Christianity has had an up-and-down relationship with the arts, and the post-Reformation emphasis on the biblical text, along with the evangelical emphasis on the missional/gospel aspect of the church, has put the arts in the church's doghouse. On top of Reformation sola scriptura and evangelical missions, we can also add the influence of the "last days" mentality of the last hundred years or so, especially the influence of the relatively recent dispensational theology, which tells us that Jesus could rapture the church at any minute.
In that mix, it's hard for serious, Protestant Christians to see the justification for art. That is, art for art's sake. Why go to all the hundreds of hours to paint a masterpiece, or write a serious work of fiction, or compose a gorgeous piano piece if none of those things directly communicates the gospel message? And when all of those things will burn up at Christ's imminent coming?
There's nothing to ruin a sandcastle artist's day more than a tsunami warning.
But talented Christians still itch to create things that are beautiful and true, even if not the ideal venues for communicating the propositional content of the gospel. Some of them bend over backwards to make their art "gospel-friendly." Others choose the artistic high road and scorn the less-than-professional Christian kitsch that broadcasts the gospel in our current Christian culture.
Here's my proposal for the solution, still in its embryonic state.
I propose that Christians can take either road, and that neither road is to be despised as a "sell-out," because the two roads generally correspond to the division of "general revelation" and "special revelation." Art at its best, whether done by Christians or otherwise, clearly and beautifully depicts the basic truths of the world: the complexity of the soul, the divine image in the lowly human, the beauty and tragedy of human relationships, the fallenness of the world, etc. These general revelation truths have been maintained artistically more than doctrinally over the course of the world and are the content of the traditions and cultures of most peoples, but they are more threatened today than ever before by secular doctrines that want to dehumanize humanity. We need basic literature, beautiful and true, to keep the mirror of conscience and the general knowledge of God in front of the world. Otherwise, the world can forget (we can get much worse than we are right now as a society).
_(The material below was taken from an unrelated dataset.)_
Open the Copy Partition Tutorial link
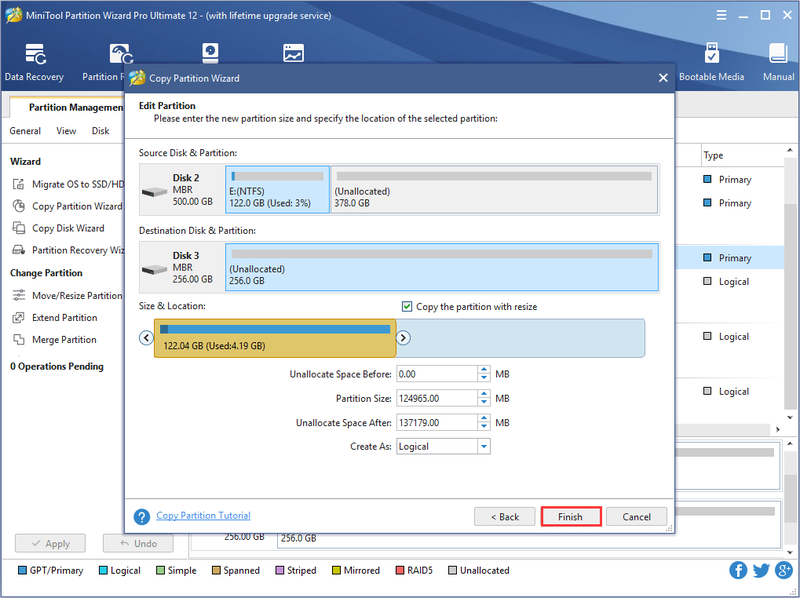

That general revelation functions like the law (Romans 13, I Timothy 2), keeping the anarchy of the sinful world at bay while the gospel makes its way through by separate channels.
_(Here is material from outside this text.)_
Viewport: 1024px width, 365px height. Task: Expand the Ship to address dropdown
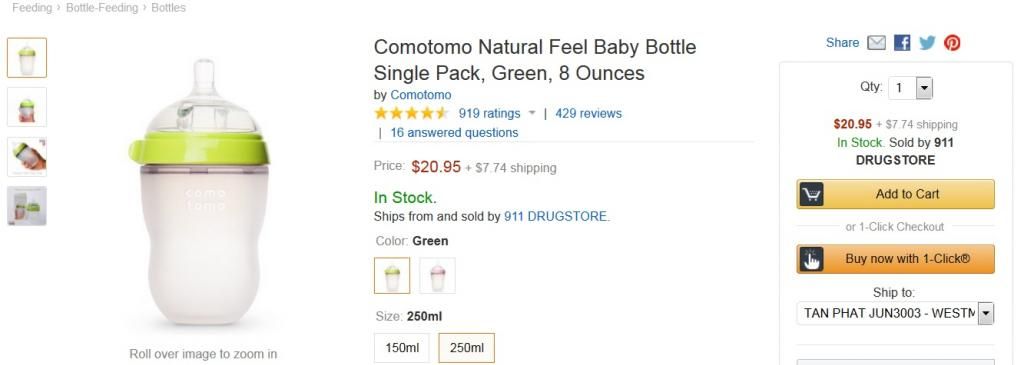895,313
Art as general revelation, though, is only preparatory. It isn't specific enough to convey the gospel. For that, we need proclamation, the foolishness of preaching. Yes, it's still foolish, and it's still necessary. Preaching can take many forms, and one of them can be what some people call bad art, or propaganda literature. The point of these books and stories and songs and paintings is not to join the great artistic conversation, but to communicate the basic tenets of the gospel. As Augustine was put off by the inferior writing and preaching of the (relatively) uneducated Christians of his time, so will many modern people be put off--but the gospel still acted in power on Augustine, and it will still act in power on people today.
God uses kitsch to convert people, just as He uses beautiful, non-gospel art to prepare and hold them.
So, if you want to be an artist of general revelation, be prepared to put in the time, and don't feel pressured to make your work proclaim the gospel. But when you get an opportunity to speak the gospel, don't be subtle. Be a fool and speak directly, not in indirect and artistic ways. Both of these avenues are the wisdom of God in their proper places.